BRIEF: Write out all the entries word for word and omit any pictures.

= Beginning of Section =

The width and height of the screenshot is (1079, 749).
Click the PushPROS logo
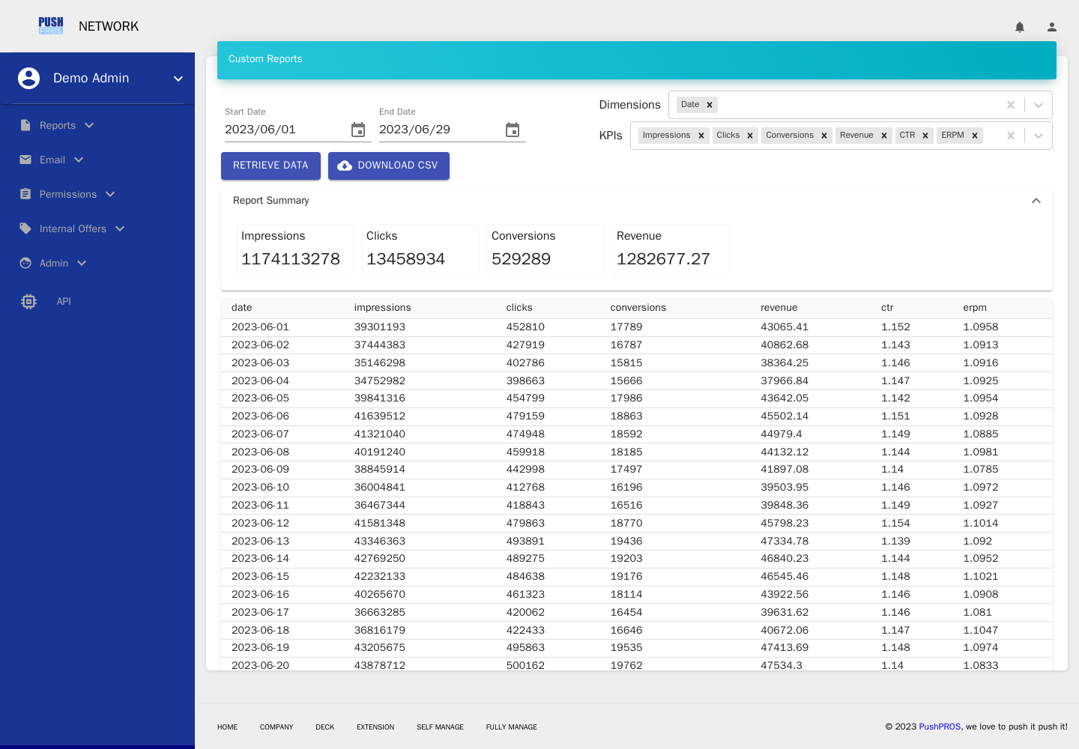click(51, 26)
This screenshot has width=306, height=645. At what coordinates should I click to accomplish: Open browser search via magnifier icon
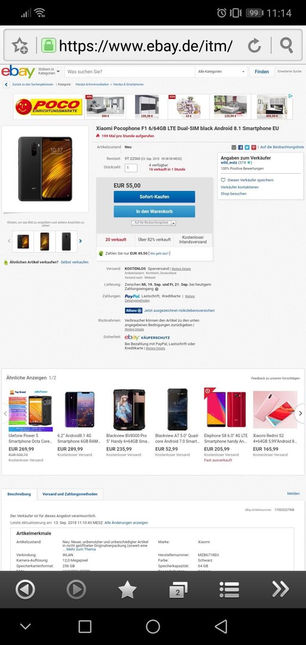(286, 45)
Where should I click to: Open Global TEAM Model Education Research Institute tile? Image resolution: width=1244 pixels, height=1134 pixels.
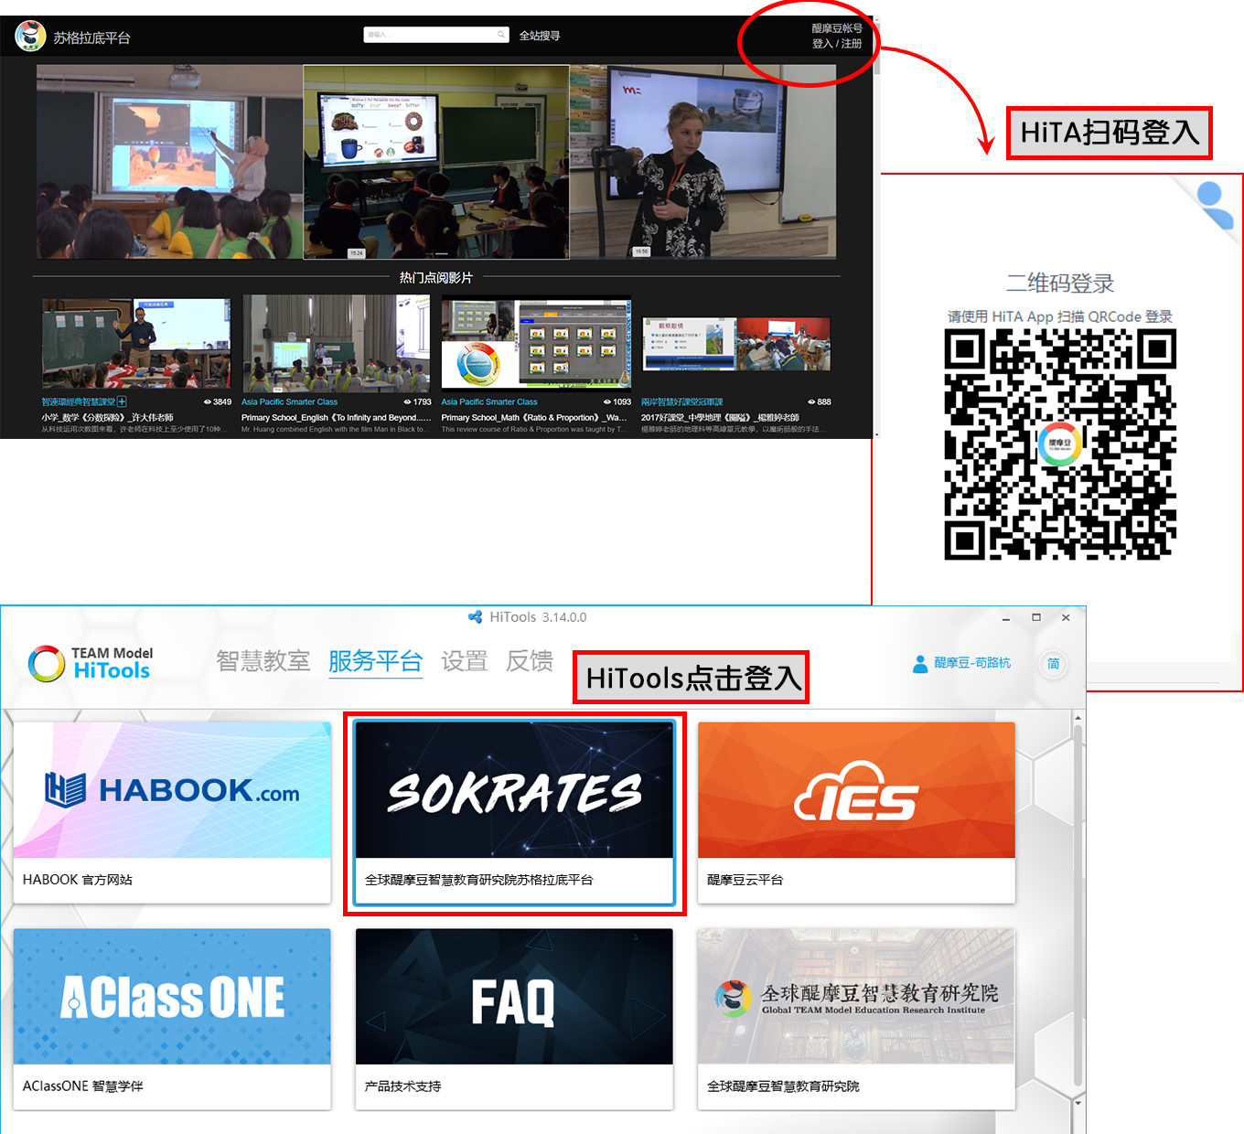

= End of Section =

WRITTEN REPLY:
The width and height of the screenshot is (1079, 749).
Click the PushPROS logo
click(51, 26)
This screenshot has width=306, height=645. At what coordinates should I click to accomplish: Open browser search via magnifier icon
(286, 45)
Where should I click to: Open Global TEAM Model Education Research Institute tile? Image resolution: width=1244 pixels, height=1134 pixels.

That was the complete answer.